*Task instructions:* Return only the stretch of the material below that begins with the line containing "This screenshot has height=1222, width=1728." and ends with the line containing "This screenshot has height=876, width=1391.", exactly; both of those lines belong to it.

*Given data:*

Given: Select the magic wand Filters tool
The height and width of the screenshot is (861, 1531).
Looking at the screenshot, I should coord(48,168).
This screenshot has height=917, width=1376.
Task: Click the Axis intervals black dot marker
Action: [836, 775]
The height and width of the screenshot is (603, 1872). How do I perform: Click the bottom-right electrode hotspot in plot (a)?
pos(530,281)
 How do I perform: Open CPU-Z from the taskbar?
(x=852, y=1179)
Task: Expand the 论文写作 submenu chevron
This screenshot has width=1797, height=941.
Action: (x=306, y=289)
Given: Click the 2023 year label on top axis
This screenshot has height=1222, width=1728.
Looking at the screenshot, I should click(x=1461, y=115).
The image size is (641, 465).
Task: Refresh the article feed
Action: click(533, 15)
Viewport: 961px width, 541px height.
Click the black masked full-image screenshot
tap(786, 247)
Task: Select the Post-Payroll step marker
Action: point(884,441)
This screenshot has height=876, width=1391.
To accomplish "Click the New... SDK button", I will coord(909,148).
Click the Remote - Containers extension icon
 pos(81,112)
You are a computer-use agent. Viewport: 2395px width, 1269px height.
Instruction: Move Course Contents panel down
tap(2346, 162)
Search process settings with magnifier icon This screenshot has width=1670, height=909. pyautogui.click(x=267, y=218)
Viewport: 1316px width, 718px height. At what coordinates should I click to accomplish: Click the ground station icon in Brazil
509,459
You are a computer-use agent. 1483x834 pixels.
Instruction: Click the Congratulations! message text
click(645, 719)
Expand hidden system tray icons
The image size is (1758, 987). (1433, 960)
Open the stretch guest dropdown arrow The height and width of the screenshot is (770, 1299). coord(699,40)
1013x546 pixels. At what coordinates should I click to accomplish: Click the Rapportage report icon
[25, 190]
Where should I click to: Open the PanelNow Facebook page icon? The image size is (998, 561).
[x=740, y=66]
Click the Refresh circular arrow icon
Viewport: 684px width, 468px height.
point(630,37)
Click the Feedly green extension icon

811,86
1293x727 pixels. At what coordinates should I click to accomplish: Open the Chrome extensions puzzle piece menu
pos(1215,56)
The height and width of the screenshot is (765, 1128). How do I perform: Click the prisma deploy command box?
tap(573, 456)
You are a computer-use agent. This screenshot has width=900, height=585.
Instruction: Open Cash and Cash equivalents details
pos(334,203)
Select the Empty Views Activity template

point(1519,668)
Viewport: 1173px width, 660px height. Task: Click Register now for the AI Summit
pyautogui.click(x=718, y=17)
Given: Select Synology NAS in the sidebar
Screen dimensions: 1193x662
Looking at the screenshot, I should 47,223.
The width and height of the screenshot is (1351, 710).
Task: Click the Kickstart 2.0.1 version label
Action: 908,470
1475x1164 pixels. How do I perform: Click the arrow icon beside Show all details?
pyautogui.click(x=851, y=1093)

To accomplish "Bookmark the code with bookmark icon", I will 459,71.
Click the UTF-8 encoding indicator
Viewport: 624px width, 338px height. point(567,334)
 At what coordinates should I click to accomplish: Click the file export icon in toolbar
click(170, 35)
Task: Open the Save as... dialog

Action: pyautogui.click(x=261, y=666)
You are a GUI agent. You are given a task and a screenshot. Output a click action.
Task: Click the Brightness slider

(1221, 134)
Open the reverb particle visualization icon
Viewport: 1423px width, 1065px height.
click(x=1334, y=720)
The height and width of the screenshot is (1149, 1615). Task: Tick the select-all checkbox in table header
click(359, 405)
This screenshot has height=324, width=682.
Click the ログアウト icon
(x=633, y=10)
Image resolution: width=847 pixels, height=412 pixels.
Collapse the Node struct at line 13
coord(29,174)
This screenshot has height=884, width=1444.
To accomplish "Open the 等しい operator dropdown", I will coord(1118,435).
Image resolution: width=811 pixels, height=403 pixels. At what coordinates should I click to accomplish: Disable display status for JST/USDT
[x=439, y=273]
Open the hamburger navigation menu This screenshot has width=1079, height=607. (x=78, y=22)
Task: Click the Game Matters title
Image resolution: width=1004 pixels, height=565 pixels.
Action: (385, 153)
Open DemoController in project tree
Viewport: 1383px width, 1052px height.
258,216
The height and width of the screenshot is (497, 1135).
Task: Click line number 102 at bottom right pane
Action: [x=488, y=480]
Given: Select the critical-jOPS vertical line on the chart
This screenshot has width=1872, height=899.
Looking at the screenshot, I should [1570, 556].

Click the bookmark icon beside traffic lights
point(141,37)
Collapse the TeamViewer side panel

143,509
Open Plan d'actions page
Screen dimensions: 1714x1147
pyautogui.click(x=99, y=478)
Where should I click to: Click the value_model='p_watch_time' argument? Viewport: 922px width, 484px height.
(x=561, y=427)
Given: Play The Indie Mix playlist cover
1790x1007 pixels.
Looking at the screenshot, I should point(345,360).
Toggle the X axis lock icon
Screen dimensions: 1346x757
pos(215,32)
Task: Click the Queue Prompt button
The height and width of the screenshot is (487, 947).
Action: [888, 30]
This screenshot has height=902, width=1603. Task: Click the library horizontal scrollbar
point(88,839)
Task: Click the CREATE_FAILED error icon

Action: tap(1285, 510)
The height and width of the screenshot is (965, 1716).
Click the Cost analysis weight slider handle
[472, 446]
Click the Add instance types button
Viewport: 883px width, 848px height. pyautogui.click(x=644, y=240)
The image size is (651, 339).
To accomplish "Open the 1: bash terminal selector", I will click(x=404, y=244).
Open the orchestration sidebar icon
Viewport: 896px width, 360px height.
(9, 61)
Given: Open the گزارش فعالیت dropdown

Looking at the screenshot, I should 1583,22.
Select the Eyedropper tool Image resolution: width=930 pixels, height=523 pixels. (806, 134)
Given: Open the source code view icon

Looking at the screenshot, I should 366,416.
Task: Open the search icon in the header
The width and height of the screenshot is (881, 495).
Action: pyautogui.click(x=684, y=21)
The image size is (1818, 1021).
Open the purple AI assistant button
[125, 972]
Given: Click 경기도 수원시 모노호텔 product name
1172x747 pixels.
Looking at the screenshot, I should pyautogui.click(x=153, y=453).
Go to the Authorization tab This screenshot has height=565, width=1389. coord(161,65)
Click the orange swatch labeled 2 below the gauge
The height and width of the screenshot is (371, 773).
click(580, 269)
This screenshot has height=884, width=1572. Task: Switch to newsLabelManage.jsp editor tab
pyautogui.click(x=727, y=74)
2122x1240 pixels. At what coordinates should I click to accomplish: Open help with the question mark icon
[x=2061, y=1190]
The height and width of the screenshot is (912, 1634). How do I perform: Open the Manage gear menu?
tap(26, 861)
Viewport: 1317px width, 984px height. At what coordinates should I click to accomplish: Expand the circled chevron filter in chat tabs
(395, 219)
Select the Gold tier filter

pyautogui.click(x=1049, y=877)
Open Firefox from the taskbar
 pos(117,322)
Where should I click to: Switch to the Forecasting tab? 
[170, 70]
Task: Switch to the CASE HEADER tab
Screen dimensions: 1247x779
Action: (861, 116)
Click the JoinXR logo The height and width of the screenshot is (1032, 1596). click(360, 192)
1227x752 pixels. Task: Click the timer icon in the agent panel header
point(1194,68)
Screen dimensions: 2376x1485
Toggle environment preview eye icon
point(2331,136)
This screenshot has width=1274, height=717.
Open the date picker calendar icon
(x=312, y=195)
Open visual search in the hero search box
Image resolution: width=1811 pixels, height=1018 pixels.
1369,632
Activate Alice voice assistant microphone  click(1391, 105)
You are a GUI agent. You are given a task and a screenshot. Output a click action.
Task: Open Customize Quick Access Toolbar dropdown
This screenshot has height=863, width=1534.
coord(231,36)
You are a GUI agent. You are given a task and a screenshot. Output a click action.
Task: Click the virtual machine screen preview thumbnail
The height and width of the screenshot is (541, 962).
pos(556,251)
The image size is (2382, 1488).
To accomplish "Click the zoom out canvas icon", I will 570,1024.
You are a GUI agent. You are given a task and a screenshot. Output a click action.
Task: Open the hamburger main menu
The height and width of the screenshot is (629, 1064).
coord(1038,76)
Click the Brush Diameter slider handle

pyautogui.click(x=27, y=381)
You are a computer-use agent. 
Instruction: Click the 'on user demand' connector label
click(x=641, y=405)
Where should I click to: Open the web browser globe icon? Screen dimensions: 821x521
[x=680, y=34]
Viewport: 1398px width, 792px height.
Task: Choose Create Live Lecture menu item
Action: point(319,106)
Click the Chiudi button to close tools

*Exercise output:*
This screenshot has height=1222, width=1728.
Looking at the screenshot, I should click(x=1461, y=115).
The image size is (641, 465).
Task: Refresh the article feed
Action: click(533, 15)
Viewport: 961px width, 541px height.
Click the black masked full-image screenshot
tap(786, 247)
Task: Select the Post-Payroll step marker
Action: point(884,441)
This screenshot has height=876, width=1391.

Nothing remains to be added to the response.